Berdamai Menjadi Dewasa



                                                                                                           
Hai...
Sudah lama tidak bertukar cerita melalui aksara. Bagaimana harimu hari ini? Mari bercerita kembali lewat kata. Karena rindu saat ini tak bisa bertukar dengan temu, untuk saling menjaga dengan mencipatakan jarak. Untuk yang sedang membaca tulisan ini, harapku penuh pada Tuhan, agar diberi kebahagiaan, dan dicukupkan dari kesedihan.

Untuk kali ini, ceritaku tidak terlalu panjang. Hanya ingin mengucapkan terima kasih pada diri sendiri yang telah mampu berdiri. Beberapa waktu lalu, syukurku pada Tuhan karena masih diberikan kesempatan untuk merasakan nikmat lagi di usia yang baru. Bilangan usia yang sudah bukan anak-anak. Sudah menuju fase dewasa dengan pikulan di bahu yang akan bertambah berat. Ternyata, begitu panjang Tuhan memberikan pembelajaran dalam hidup. Hingga sampai kini, setiap detik dan menit pun ada pembelajaran yang tersembunyi.

Setelah syukur pada Yang Maha Kuasa, pelukku pada diri sendiri juga tidak lupa. Bagaimana aku bisa belajar dari terjatuh, mencoba bangkit dengan tertatih, dan dapat berdiri bahkan berjalan. Walau sampai sekarang masih belum diketahui, apakah tanah yang sedang kutapaki saat ini adalah nyaman yang sesungguhnya,atau bukan. Entahlah, aku juga masih meraba jalan kedepan.
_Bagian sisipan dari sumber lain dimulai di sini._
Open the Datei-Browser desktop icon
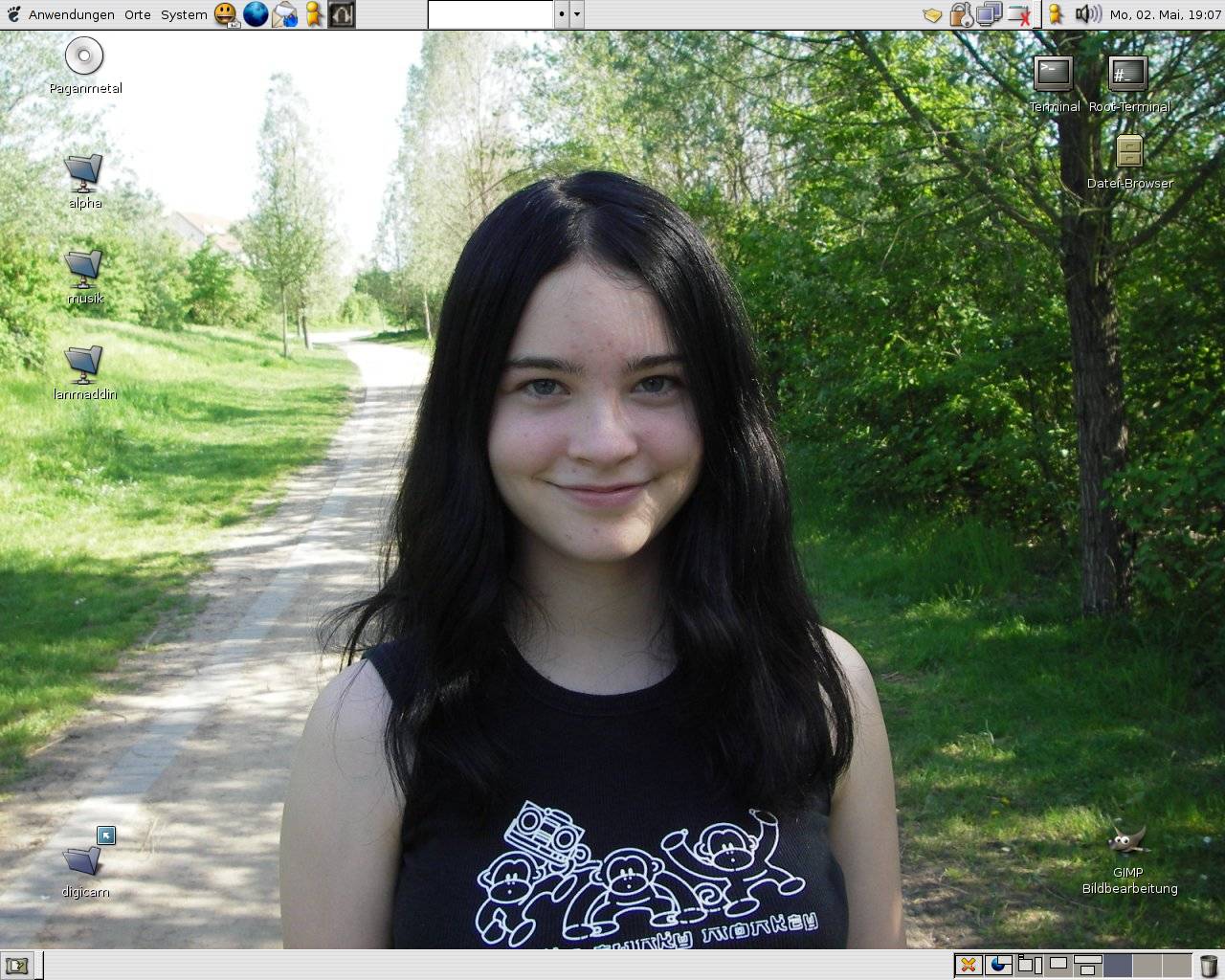1225x980 pixels. coord(1129,153)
Sudah sejauh ini berjalan, semakin banyak melewati keadaan. Baik itu yang disenangi,bahkan yang enggan sekali diingat kembali. Apapun itu, begitulah caranya Tuhan memberi kehidupan, bagaimanapun harus dijalankan. Dulu, saat kecil membayangkan menjadi dewasa mengapa selalu menyenangkan ya? Bisa bebas bercerita dengan teman-teman tanpa ada ibu atau ayah yang menguping dan mengawasi pembicaraan. Merasakan bagaimana indahnya jatuh cinta, dan bebas melakukan segala hal. Kata “dewasa” menjadi satu permohonan yang ingin disegerakan, dahulunya.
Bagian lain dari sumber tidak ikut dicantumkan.